Arithmetic shift and logical shift
unsigned int i = 8;
int main () {
<<. 3 I = I; // output i = 64
}
Above the variable i is the use of logical shift or arithmetic shift it?
Logical shift, simple understanding is physically move around performed bitwise, two supplemented with 0, do not care about the sign of a problem
Arithmetic shift left and right bit is also performed on the physical movement of two supplemented with 0, but it must ensure that the sign bits are not changed
But we are curious "i << 3" and "i >> 3" in the end uses arithmetic or logical shift it?
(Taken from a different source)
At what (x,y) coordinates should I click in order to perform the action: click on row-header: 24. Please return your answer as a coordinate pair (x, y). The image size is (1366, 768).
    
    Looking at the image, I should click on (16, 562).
In fact, a single may not have much break from the C language itself, because C will eventually be compiled into assembly code for the target platform compiler, it is necessary to combine compiler and assembler program to analyze the code above, the following analysis mainly from the disassembly start , about the shift of instruction under the ARM platform are:
LSL (logical shift left)
The LSR (Logical shift right)
ROR (Rotate Right)
ASL (Arithmetic Shift Left)
ASR (arithmetic shift right)
RRX (with extended cyclic right)
Let us look at the results disassemble those above C program:
Conclusion: Description unsigned number is used in a logical shift left.
So after testing we found several cases the following code compilation, and the result is the same as above, are logical left:
signed int i = 8;
int main ()
{
<<. 3 I = I; // output i = 64
}
signed int i = -8;
int main ()
{
<<. 3 I = I; // output i = -64
}
Conclusion: The described type, whether signed or unsigned, regardless of the positive and negative values, are used in a logical shift left.
Then take a look right:
unsigned int i = 8;
int main ()
{
= I. 3 >> I; // output i = 1
}
Disassembly results:
Conclusion: Description unsigned right shift logic is employed.
Look at the number of signed right shift operation:
signed int i = 8;
int main ()
{
= I. 3 >> I; // output i = 1
}
Disassembly results:
CONCLUSION: Description signed numbers using the arithmetic right.
After testing found that the situation following code disassembly results and the above is the same:
signed int i = -8;
int main ()
{
= I. 3 >> I; // output i = -1
}
Conclusion: Description As long as there is a symbolic number, regardless of the value is positive or negative, are used when the right arithmetic shift right.
Question: According to the principle of zero shift up, why are logical shift left it?
Q: first look "-8" and "8" value in the computer memory are:
0xfffffff8
0x8
Because computers are by complement value stored code, so regardless of positive or negative sign, the sign bit left shift does not produce for the impact, and the right is different, not how unsigned shift right sign bit, but the number of logical symbols the high bit of 0, the sign bit to the right, so that only the arithmetic shift right.
Summary: Only signed right before the arithmetic right shift, or other cases have adopted a logical shift operations (logical left or logical shift right). As long as the computer is turned complement understand the way to save the value, it's all clear.